L’ambulance revenait d’une nouvelle intervention. La journée avait été difficile : un ciel gris et lourd, de longs embouteillages, des gens fatigués et irrités. À l’intérieur régnait le silence, chacun perdu dans ses pensées. Le conducteur rêvait seulement de rentrer chez lui, tandis que les secouristes espéraient pouvoir enfin souffler un peu.
Mais soudain, quelque chose d’inattendu barra la route : un chien était assis en plein milieu de la chaussée. Clair, robuste, magnifique. Il ne s’enfuyait pas, n’aboyait pas, ne tentait même pas de s’écarter. Il fixait simplement les personnes derrière le volant, comme s’il savait qu’il les attendait.
— Allez, dégage… — grommela le conducteur en appuyant sur le klaxon. Mais le chien ne bougea pas.
L’un des secouristes descendit pour l’écarter. L’animal recula sur le bas-côté, mais dès que l’homme remonta dans le véhicule, il revint s’asseoir droit devant les phares.
— On dirait qu’il veut nous emmener quelque part, — dit le second secouriste, surpris.

Et en effet, comme s’il avait compris ces mots, le chien se mit à marcher lentement vers les buissons, s’arrêtant de temps à autre et se retournant pour vérifier qu’on le suivait. Les secouristes échangèrent un regard et décidèrent de le suivre.
L’animal les conduisit jusqu’à des broussailles au bord d’un fossé profond.
— Venez… vite… — appela soudain l’un d’eux, la voix blanche. Son visage avait pâli.
Dans l’herbe gisait une petite fille. Pieds nus, vêtue d’une vieille robe, les cheveux en bataille. Recroquevillée, comme si elle cherchait à se cacher du monde entier. Ses joues étaient mouillées de larmes, sa peau marquée de griffures. Dans ses bras, elle serrait fort un petit paquet enveloppé dans une serviette.
— Chérie, tu nous entends ? — demanda doucement l’un des secouristes en s’agenouillant près d’elle.
La fillette leva les yeux avec peine. Son regard était épuisé, mais pas apeuré. Sans dire un mot, elle tendit le paquet aux hommes.
Quand ils déplièrent la serviette, ils découvrirent un petit chaton. Sa patte saignait, sa fourrure était brûlée.
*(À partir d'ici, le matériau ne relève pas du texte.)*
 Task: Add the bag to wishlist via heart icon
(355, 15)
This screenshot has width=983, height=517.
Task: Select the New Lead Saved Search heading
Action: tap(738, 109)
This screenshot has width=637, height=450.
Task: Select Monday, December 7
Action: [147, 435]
— Il… brûlait… — murmura la fillette. — Je ne savais pas quoi faire… je marchais seulement… et le chien… il m’a conduite ici…
Les secouristes installèrent délicatement l’enfant sur un brancard et la couvrirent d’une couverture. Elle n’expliqua rien de plus, mais tout était clair sans paroles : la faim, la fatigue, la solitude — tout se lisait dans ses yeux.
Le chien, ce fidèle Bukshi, se tenait à côté d’elle, sans s’éloigner d’un pas.
— Le chien vient avec nous, — déclara fermement le conducteur. — Pas la peine d’en discuter. C’est lui qui l’a sauvée.
À l’hôpital, la fillette fut immédiatement admise en pédiatrie. Le chaton fut conduit chez un vétérinaire. Quant à Bukshi, il s’allongea devant la porte de la chambre et ne bougea pas jusqu’à ce que les médecins l’autorisent à entrer. Alors, il s’approcha du lit et se coucha à ses côtés. La fillette posa la main sur sa tête — et, pour la première fois depuis longtemps, esquissa un sourire.
Quelques jours plus tard, on découvrit que la mère de la petite n’était plus revenue depuis longtemps. L’enfant s’était retrouvée seule, hormis le chien et le chaton. L’histoire se répandit rapidement dans la ville. Des habitants apportèrent des jouets, des vêtements, de la nourriture à l’hôpital. Les services sociaux intervinrent pour trouver un lieu sûr pour la fillette.

Finalement, elle fut accueillie temporairement par une infirmière de garde cette nuit-là. Le chaton guérit, la petite reprit des forces, et Bukshi resta à ses côtés, comme toujours.
Et quand un travailleur social demanda avec précaution :
— Que va-t-il se passer maintenant ?
La fillette répondit sans hésiter :
— Où que j’aille, il viendra avec moi. Et le chaton aussi. Sans eux, ce n’est pas possible.
Ces mots bouleversèrent tout le monde. Personne ne chercha à contredire, car chacun comprenait : c’était la fidélité du chien et cette petite étincelle d’espoir représentée par le chaton qui avaient donné à la fillette une chance d’avoir une nouvelle vie.
La bonté peut apparaître sous la forme la plus inattendue. Parfois, ce sont les animaux qui manifestent la véritable humanité et redonnent aux gens la foi qu’ils ne sont jamais complètement seuls.
Tous les événements et personnages de ce récit sont fictifs. Toute ressemblance avec des personnes ou situations réelles est purement fortuite.